So the ANC is bleating about what it sees as an “unwarranted intrusion” into the private life of acting President Kgalema Motlanthe — who, it seems, suffers from the Bill and Jacob syndrome of being pathologically unable to keep his hands off women he is not married to.
In fact, that bastion of sense and logic, the ANC Youth League, has gone so far as to accuse the media of waging a “concerted effort” to create a crisis around Motlanthe’s personal and private life. ANCYL spokesperson Floyd Shivambu says the “the levels of attack expose the immaturity of media coverage of politics in South Africa, which subjectively and repulsively define leaders of the ANC outside organisational mandate and process.”
Several points come to mind. For one, it is high time the ANC grows up. If anything, Mr Shivambu’s garbled rhetoric exposes the immaturity of a ruling party that can’t take the heat in the vibrant democracy it fought so hard for. And in a democracy, a free press will expose the human frailties of its leaders. Get used to it, or go into gentler pursuits, like creating vast BEE conglomerates.

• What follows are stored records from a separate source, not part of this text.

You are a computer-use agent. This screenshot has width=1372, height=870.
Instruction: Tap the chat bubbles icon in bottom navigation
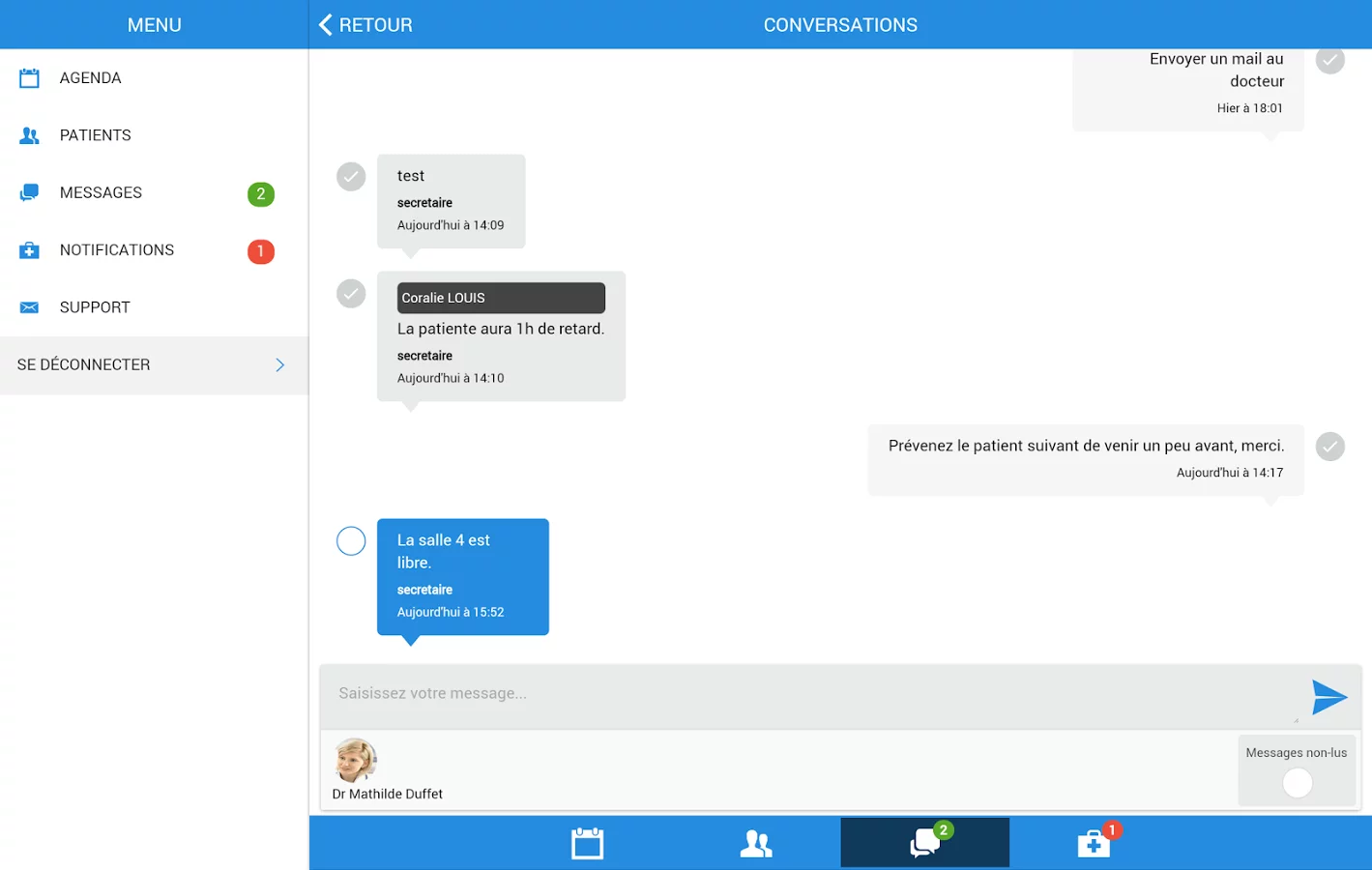pos(923,842)
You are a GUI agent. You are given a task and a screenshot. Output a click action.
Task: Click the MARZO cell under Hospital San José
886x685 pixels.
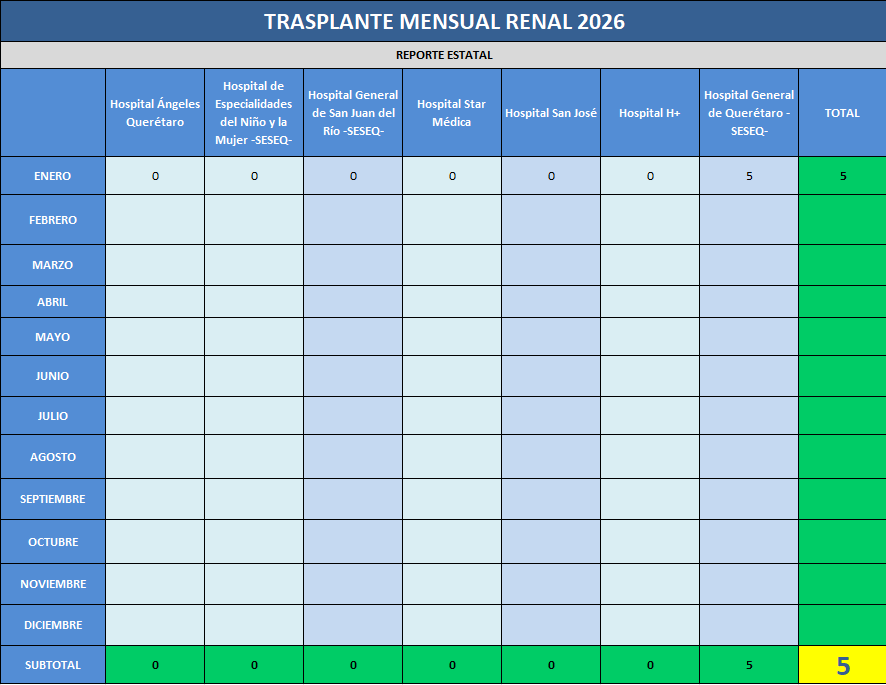pos(551,265)
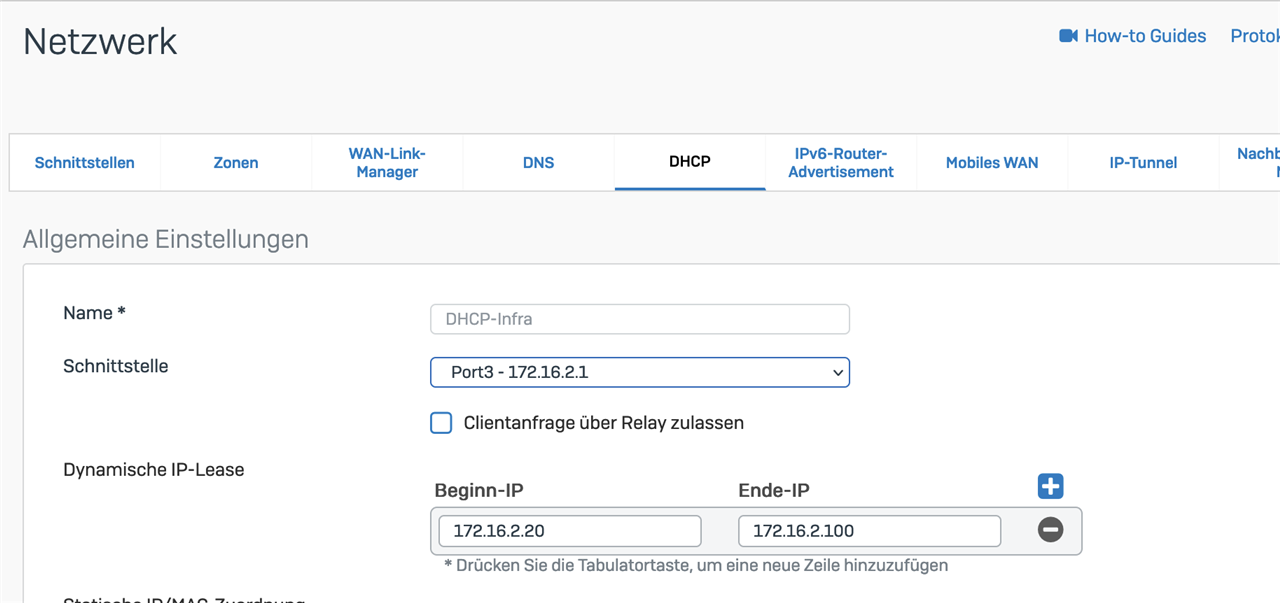
Task: Focus the Beginn-IP field with 172.16.2.20
Action: point(569,531)
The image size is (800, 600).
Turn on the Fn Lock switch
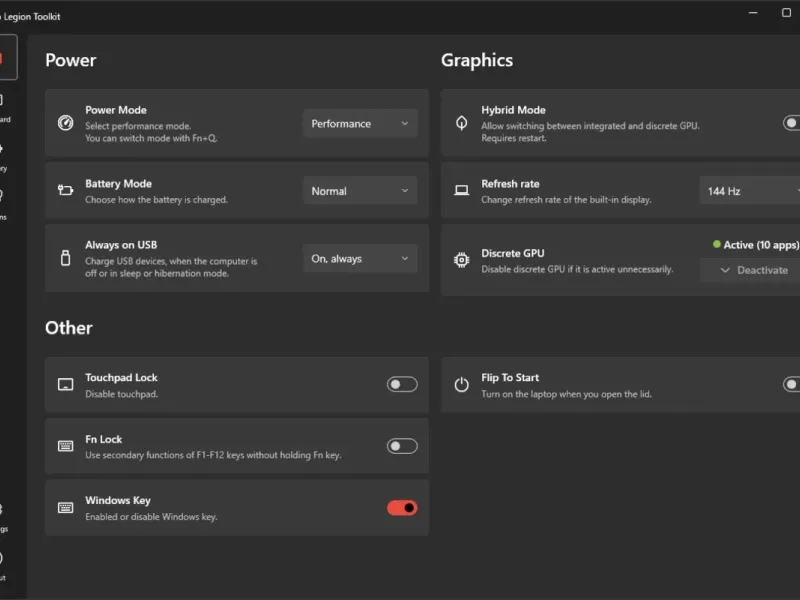point(402,446)
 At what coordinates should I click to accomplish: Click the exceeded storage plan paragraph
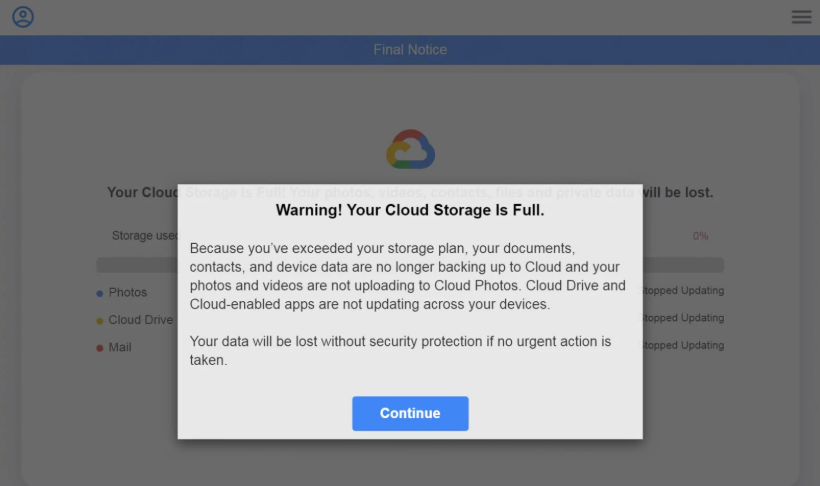(408, 275)
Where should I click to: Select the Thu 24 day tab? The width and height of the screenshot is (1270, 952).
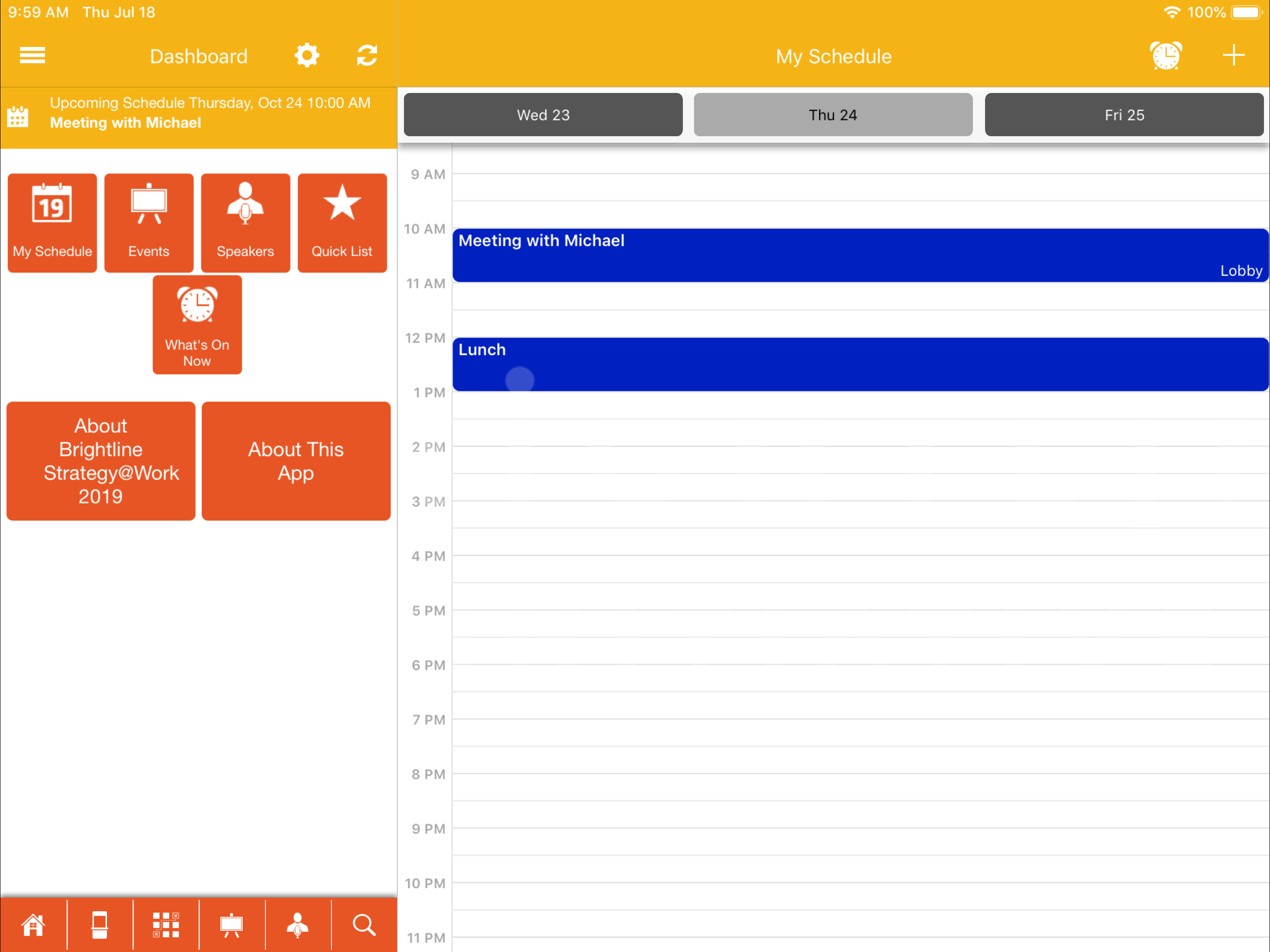[x=833, y=115]
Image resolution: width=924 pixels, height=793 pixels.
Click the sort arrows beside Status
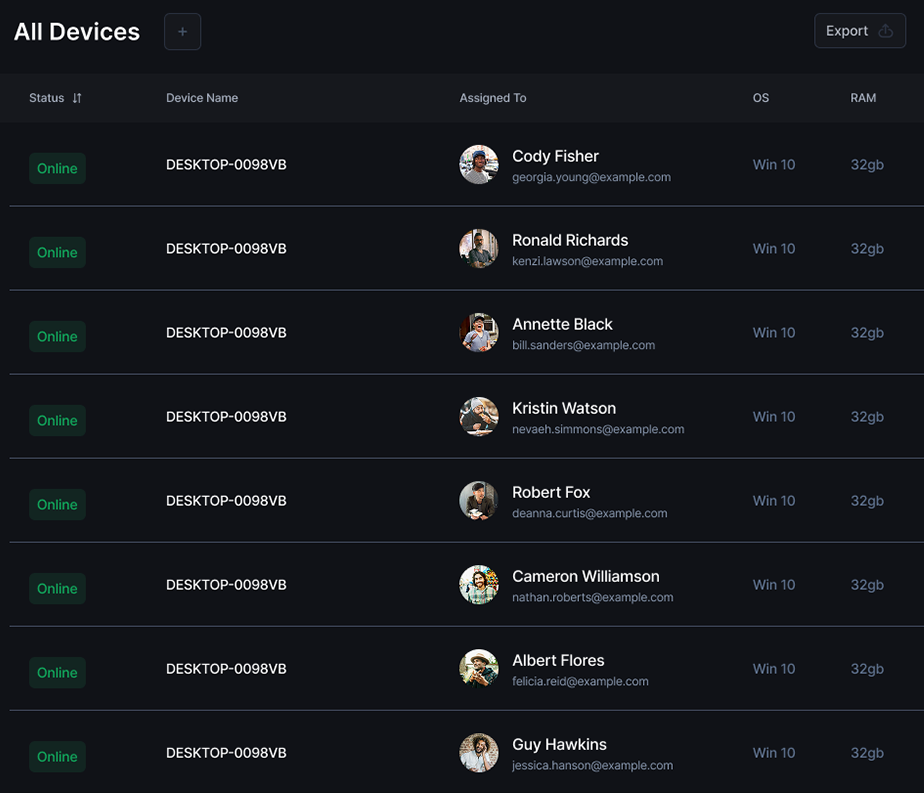pyautogui.click(x=77, y=98)
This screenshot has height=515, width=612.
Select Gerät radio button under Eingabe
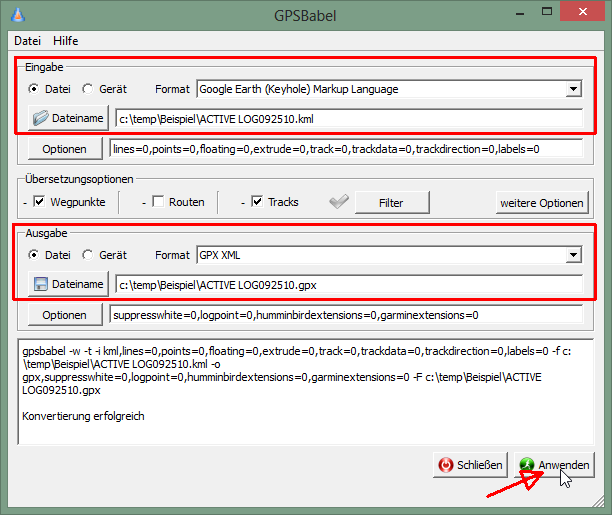[87, 89]
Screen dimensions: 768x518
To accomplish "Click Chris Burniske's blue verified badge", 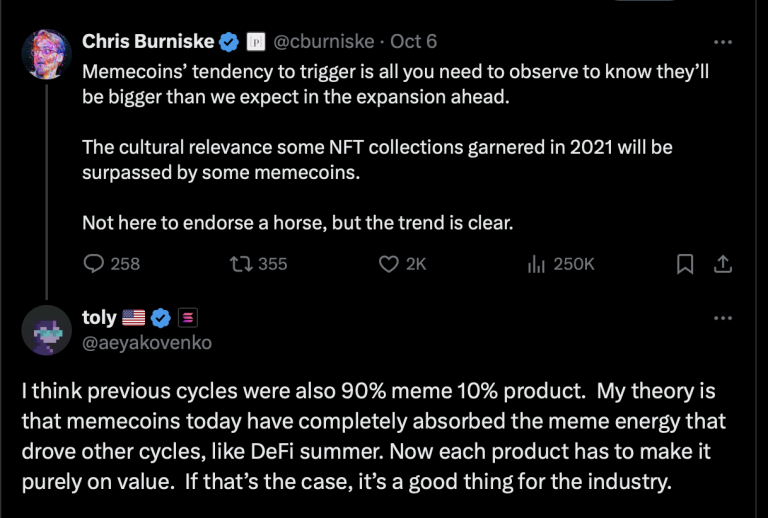I will click(x=229, y=42).
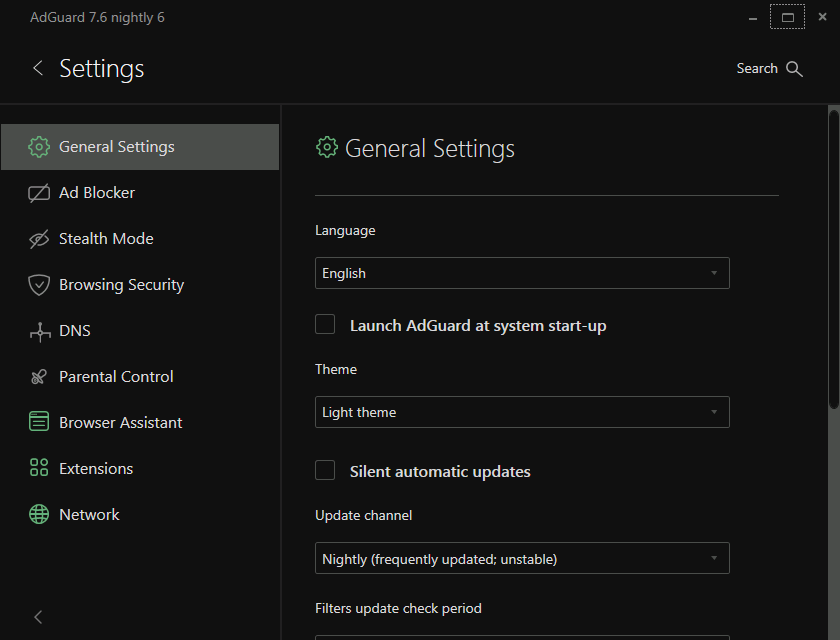This screenshot has height=640, width=840.
Task: Enable Launch AdGuard at system start-up
Action: click(325, 324)
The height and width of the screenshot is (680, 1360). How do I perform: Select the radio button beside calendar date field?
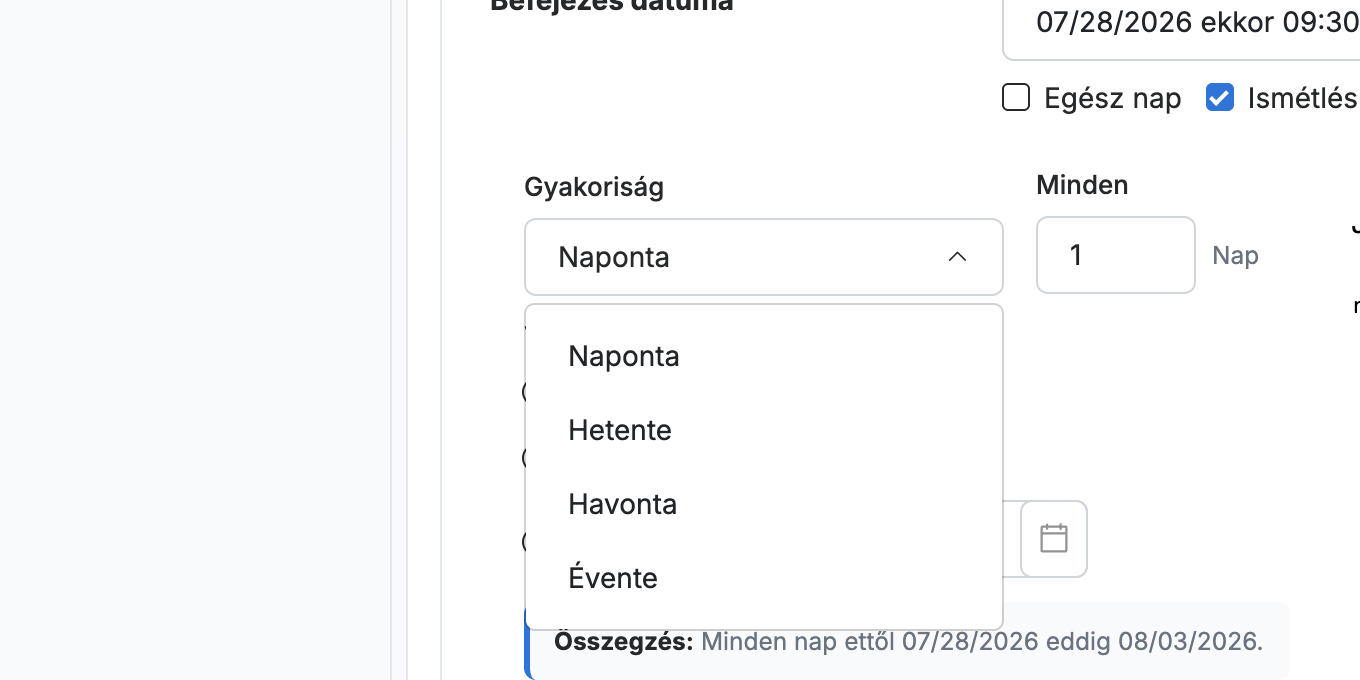(525, 542)
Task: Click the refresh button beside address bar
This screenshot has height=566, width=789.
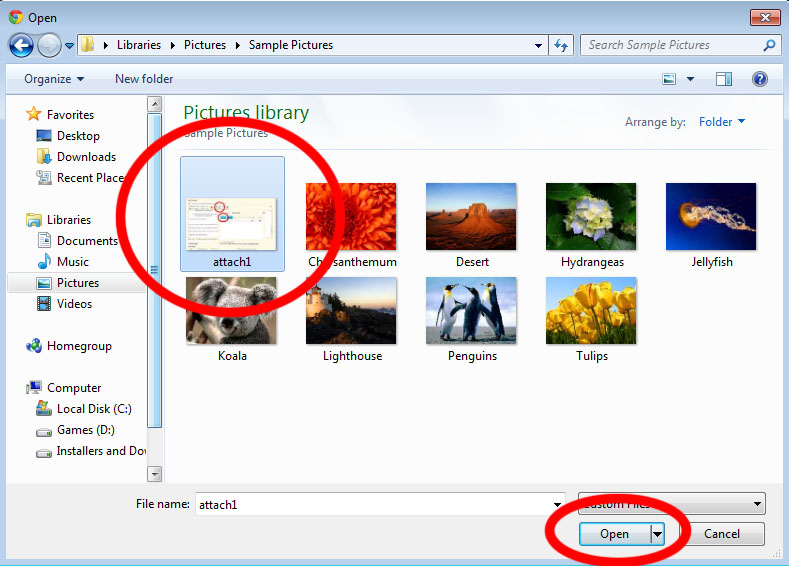Action: coord(561,46)
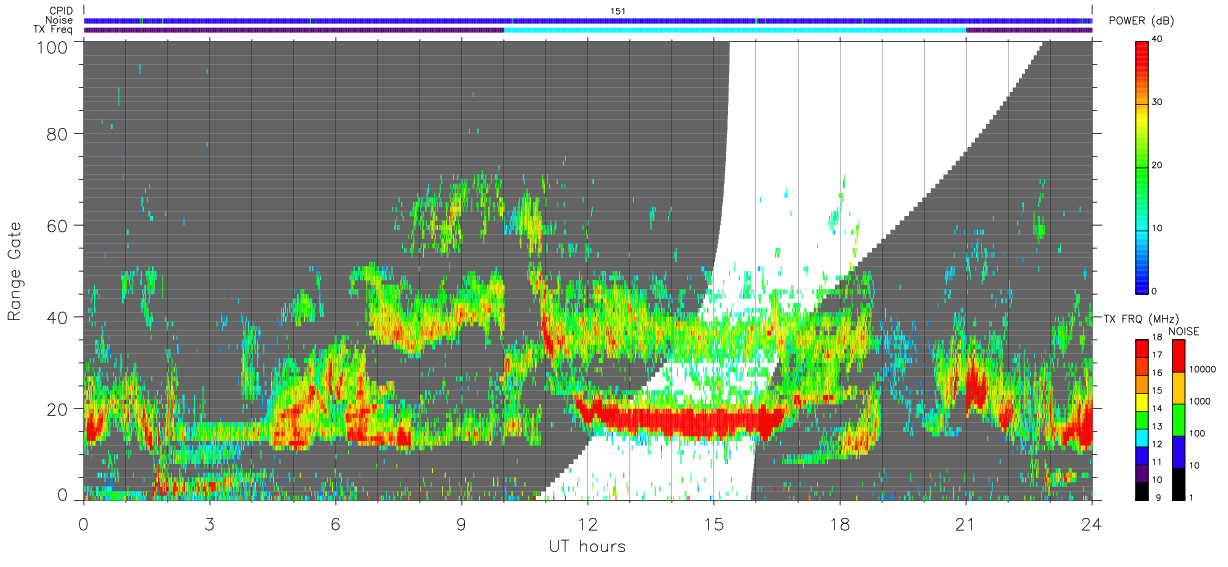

It’s also a little rich for Mr Shivambu to talk about “the immaturity of media coverage of politics”. In his mind, and that of his masters, a mature press clearly shuts up when elected leaders dip their fingers into places where they shouldn’t. Sorry for you, Floyd. The media doesn’t really give a hoot about the ANC’s organisational mandate and process. All they care about is leaders who are accountable for their own behavior. That’s what a mature media does.
Sure, every politician has a basic human right to privacy. I don’t want to know what Mr Motlanthe had for supper last night, when last Jacob Zuma had a domestic tiff with one of his umpteen wives, or who wears the pants in the Zille and De Lille households (although I have a strong suspicion).
But the moment you run for public office, you should know that you are implicitly binding yourself to a certain moral and ethical code. After all, you are effectively representing a larger body of people and, if you want to lead politically, you must be prepared to have certain aspects of your life held up to scrutiny. In other words, you have to set an example. And if you don’t, you should leave politics.
For a start, let us not kid ourselves for one moment that politicians actually attempt to keep their private lives private. On the contrary. They talk to the media at every opportunity. They pose for pictures, often with their families. They go out of their way to present an image of their private lives. If that image is less than accurate, they are lying to the people who elected them. And if a politician will lie about one thing, why won’t he lie about others? And if so, that is something I am fully entitled to know, Mr Shivambu. Whether you like it or not.
But here’s the real deal about Kgalema Motlanthe’s “private life”. If it is, in fact, true that he has sexual relations with women other than his wife, it says a good deal about his attitudes to women and people in general. Those attitudes — let’s call them exploitative and unliberated, at best — are what informs his every decision as a political leader. Do I want decisions of national import taken by a man who shows a willingness to use people to support his own ego? I don’t think so.